** Opening Supplied data block **

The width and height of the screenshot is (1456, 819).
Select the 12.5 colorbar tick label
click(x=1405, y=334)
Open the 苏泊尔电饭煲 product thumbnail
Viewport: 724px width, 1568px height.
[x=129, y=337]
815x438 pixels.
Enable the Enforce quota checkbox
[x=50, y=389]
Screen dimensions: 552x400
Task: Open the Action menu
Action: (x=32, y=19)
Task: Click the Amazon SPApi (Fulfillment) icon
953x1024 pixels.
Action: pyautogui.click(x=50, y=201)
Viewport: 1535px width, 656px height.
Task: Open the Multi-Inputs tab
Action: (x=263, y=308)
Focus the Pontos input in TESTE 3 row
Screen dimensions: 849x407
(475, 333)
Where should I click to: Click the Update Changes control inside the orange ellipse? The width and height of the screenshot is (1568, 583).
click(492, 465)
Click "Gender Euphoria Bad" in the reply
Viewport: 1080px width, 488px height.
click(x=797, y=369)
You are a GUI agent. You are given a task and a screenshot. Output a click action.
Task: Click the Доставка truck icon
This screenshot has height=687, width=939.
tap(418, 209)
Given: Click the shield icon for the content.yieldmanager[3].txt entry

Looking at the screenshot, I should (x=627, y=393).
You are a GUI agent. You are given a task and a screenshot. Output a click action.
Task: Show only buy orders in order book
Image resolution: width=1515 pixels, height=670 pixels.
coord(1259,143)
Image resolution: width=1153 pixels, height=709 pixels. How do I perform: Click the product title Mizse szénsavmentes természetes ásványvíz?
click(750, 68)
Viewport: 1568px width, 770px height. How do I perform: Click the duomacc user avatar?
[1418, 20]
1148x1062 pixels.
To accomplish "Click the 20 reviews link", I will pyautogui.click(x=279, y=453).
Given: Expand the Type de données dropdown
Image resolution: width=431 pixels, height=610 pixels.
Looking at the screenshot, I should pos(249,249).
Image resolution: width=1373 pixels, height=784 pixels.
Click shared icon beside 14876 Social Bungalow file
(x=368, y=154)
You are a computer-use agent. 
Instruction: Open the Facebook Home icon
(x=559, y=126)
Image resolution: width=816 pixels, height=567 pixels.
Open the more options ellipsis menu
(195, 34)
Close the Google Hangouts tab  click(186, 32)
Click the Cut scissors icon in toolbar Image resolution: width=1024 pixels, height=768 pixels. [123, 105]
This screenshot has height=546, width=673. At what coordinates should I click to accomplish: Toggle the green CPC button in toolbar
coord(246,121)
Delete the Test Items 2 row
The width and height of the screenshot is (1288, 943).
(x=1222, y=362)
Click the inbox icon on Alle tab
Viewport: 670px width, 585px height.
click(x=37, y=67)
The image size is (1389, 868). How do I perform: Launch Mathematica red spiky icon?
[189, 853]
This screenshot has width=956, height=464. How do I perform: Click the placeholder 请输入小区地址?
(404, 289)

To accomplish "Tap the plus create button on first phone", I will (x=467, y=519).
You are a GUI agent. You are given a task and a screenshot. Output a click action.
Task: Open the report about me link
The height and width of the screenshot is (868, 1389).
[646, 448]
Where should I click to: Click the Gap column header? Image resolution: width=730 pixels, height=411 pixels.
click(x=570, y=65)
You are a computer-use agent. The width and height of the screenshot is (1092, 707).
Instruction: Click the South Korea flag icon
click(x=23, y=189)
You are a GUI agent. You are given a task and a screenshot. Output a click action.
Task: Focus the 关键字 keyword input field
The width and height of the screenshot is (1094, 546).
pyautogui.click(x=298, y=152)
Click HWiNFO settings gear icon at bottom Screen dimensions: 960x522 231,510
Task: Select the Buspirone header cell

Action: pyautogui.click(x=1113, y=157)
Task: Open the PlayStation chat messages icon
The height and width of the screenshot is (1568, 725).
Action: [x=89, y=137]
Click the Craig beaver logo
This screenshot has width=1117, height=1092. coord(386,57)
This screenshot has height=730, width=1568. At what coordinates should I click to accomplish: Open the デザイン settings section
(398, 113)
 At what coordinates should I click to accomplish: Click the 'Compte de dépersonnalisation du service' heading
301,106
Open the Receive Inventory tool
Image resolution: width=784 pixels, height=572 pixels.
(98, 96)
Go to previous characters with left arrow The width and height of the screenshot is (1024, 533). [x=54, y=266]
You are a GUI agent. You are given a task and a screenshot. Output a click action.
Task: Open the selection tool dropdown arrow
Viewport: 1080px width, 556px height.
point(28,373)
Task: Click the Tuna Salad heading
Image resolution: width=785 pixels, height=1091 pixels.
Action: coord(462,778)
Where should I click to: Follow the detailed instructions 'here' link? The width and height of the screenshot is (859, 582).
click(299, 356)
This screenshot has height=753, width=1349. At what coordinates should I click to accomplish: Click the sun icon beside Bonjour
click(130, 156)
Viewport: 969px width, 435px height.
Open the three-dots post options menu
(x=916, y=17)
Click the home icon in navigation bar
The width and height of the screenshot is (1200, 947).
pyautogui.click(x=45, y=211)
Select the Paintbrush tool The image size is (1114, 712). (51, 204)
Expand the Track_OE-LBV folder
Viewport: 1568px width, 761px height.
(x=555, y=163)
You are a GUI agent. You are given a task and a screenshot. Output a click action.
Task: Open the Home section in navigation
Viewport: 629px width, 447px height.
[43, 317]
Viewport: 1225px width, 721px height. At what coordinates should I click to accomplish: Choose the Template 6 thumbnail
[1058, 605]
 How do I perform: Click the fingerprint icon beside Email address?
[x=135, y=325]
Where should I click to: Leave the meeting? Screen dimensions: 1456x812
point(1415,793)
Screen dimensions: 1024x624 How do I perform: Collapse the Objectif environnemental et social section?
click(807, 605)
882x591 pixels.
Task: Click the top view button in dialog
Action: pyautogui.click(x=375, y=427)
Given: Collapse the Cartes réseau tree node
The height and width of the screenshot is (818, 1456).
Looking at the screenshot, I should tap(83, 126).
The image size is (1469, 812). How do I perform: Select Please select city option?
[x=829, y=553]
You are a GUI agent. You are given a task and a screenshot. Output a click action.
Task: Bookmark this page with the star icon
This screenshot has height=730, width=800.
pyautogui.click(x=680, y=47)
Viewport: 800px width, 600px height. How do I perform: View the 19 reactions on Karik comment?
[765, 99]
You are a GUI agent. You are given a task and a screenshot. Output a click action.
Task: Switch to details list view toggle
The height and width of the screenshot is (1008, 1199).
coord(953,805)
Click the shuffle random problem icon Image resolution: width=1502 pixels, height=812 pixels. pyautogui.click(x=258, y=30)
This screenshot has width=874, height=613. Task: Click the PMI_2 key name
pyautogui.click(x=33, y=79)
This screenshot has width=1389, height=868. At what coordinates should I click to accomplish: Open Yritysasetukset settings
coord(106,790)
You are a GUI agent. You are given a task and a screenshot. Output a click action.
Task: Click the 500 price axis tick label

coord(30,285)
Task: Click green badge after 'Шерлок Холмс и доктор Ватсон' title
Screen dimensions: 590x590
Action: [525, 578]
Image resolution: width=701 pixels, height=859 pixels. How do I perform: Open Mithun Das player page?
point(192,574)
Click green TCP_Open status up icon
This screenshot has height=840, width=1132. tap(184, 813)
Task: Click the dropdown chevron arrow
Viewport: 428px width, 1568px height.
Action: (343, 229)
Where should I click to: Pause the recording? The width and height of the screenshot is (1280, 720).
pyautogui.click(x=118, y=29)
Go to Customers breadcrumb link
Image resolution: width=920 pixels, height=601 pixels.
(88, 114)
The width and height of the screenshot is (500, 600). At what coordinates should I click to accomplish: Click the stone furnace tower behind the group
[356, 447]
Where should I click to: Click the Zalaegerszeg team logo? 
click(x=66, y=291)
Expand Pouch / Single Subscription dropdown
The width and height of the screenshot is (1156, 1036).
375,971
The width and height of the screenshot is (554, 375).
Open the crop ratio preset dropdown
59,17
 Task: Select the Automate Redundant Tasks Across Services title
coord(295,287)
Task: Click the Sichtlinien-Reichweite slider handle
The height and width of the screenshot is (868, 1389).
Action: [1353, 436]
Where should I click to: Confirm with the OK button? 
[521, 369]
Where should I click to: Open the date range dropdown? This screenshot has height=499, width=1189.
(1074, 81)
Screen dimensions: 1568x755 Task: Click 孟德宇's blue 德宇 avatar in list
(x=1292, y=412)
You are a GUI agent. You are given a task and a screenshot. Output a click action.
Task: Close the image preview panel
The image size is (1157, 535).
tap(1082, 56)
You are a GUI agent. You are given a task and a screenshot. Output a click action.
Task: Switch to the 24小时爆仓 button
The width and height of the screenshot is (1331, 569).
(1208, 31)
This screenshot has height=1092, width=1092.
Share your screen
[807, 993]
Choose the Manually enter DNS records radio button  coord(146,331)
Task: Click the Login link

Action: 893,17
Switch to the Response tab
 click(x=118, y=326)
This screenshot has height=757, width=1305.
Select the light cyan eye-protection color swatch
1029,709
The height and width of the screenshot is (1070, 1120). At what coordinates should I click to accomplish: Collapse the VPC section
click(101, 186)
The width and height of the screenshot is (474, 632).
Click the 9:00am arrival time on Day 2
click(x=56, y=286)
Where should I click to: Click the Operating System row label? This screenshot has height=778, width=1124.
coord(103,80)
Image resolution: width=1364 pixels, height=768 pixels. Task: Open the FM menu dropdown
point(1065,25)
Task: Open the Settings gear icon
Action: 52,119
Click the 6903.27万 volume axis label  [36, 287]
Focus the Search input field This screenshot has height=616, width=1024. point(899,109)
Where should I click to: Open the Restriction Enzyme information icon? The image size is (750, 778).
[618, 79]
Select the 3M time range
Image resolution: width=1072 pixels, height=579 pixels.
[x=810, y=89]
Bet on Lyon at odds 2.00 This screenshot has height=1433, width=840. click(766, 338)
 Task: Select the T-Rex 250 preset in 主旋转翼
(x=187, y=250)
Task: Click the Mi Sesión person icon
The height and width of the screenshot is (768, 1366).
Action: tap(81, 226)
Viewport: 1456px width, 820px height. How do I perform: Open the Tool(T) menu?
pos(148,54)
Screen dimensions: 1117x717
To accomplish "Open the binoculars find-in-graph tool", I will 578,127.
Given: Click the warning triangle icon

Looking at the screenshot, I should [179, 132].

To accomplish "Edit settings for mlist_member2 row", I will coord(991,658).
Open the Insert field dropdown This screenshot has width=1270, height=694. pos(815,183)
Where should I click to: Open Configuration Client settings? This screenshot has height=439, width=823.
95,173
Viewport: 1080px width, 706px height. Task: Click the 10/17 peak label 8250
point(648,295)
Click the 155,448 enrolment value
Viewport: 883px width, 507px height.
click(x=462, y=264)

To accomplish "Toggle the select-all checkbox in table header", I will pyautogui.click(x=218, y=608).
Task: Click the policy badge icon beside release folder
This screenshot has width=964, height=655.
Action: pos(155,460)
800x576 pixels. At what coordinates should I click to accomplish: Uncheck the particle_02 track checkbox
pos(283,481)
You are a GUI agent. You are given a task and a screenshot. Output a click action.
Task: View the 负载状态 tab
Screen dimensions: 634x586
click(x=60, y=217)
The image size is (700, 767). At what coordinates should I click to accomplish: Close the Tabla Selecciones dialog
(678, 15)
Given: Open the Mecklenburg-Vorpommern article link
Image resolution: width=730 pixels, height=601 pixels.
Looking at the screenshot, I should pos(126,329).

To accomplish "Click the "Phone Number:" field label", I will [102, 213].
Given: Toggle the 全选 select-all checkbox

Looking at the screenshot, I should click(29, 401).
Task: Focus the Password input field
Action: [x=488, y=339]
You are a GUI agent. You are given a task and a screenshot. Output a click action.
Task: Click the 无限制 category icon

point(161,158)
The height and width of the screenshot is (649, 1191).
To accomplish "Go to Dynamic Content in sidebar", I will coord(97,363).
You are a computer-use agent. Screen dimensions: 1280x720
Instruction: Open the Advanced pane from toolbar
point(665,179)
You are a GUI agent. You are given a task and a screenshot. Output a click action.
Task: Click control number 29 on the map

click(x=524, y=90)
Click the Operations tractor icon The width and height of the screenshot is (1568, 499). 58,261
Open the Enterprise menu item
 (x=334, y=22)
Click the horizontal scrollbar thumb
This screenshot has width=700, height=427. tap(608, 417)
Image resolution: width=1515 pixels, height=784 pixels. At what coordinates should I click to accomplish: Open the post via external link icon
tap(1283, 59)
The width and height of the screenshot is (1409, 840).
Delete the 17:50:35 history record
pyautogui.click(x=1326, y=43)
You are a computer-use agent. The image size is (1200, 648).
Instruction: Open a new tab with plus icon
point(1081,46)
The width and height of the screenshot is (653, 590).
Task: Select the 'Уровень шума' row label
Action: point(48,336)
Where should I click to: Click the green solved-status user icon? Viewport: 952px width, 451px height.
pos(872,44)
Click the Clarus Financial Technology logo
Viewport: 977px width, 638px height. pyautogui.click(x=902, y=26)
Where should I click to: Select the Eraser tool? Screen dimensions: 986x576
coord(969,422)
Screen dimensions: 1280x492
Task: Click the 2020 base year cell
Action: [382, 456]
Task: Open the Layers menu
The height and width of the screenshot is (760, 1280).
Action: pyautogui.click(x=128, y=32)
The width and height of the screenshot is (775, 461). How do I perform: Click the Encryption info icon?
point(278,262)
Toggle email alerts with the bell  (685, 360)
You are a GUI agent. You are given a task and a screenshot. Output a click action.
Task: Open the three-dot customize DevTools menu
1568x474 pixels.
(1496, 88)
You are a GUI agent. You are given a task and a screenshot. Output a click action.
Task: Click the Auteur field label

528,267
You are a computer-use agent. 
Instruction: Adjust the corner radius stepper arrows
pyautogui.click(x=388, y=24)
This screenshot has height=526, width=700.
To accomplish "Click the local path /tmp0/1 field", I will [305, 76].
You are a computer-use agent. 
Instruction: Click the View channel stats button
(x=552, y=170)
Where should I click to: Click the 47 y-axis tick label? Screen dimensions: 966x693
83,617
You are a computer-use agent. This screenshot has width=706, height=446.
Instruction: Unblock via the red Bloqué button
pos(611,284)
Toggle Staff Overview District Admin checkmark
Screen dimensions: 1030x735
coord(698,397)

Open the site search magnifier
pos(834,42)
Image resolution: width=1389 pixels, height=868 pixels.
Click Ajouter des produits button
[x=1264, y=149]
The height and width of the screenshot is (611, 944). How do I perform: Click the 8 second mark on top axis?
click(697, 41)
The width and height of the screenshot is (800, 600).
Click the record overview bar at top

** Closing Supplied data block **

→ Exercise:
From the line that contains "The width and height of the screenshot is (800, 600)." through the end of the records above, print every line exactly and nothing else.

→ Response for this exercise:
The width and height of the screenshot is (800, 600).
Click the record overview bar at top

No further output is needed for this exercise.